The Philippines may have found a way to make de-risking by foreign banks a tool for development, according to one if its biggest lenders, the Philippine National Bank (PNB).
Foreign banks seeking to reduce their exposure to developing markets are severing their correspondent banking relationships (CBRs) with local lenders and such de-risking, as it is known, is stunting development in countries that rely on CBRs for growth.
But management at the Philippine National Bank have suggested that a drop in foreign transaction services may open up competition and advance the country’s financial sector within global markets. The bank’s Executive Vice President Head, Horacio E. Cebrero III, told press members after an annual shareholders’ meeting on 7th June 2016 that there is an opportunity for PNB to expand its remittance business globally.
“We view it that there is lot of opportunity when the foreign banks start de-risking because the market sector that they are de-risking off will eventually flow/concentrate to us,” he said in the press talk reported in The Manila Times.

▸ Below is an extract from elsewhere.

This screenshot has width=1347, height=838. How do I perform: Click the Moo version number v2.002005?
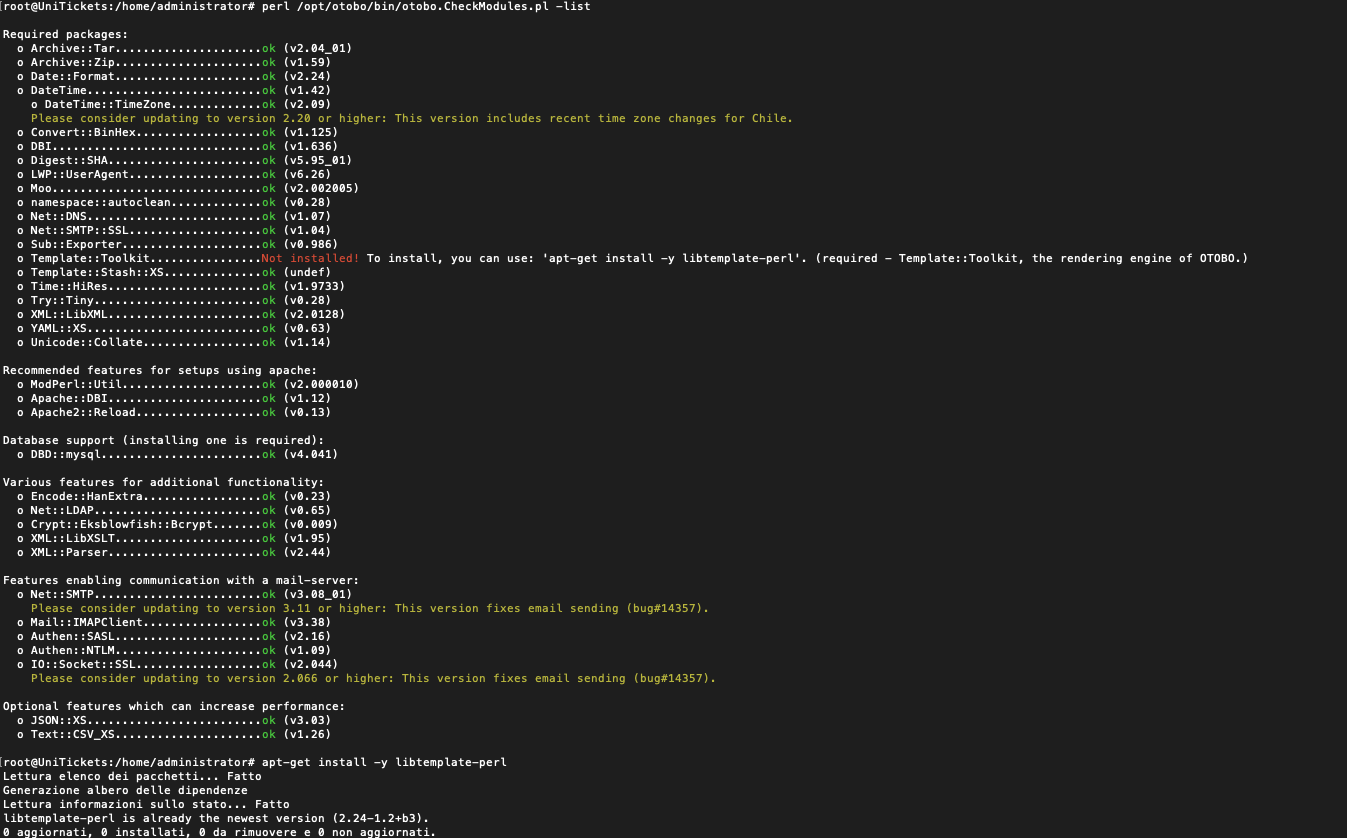click(321, 188)
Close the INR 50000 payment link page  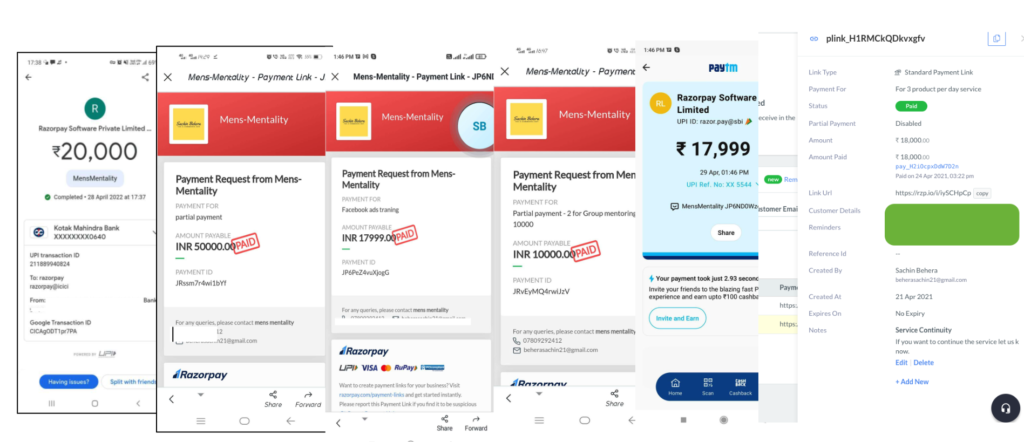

Remittances allow Filipino workers to send home money they earn overseas and such transfers provide income to households independently, in little time and at minimum cost.
Cebrero’s comments suggest a more competitive international branch of PNB’s business could increase the Philippines’ financial resilience and allow it to grab a larger share of the remittance market.
De-risking meanwhile continues to adversely effect developing economies, in particular those that depend heavily on exports, such as the Caribbean, which is currently in its second consecutive year of recession, according to the World Bank. The region may need to resort to further external borrowing as its own remittance flows start to decrease.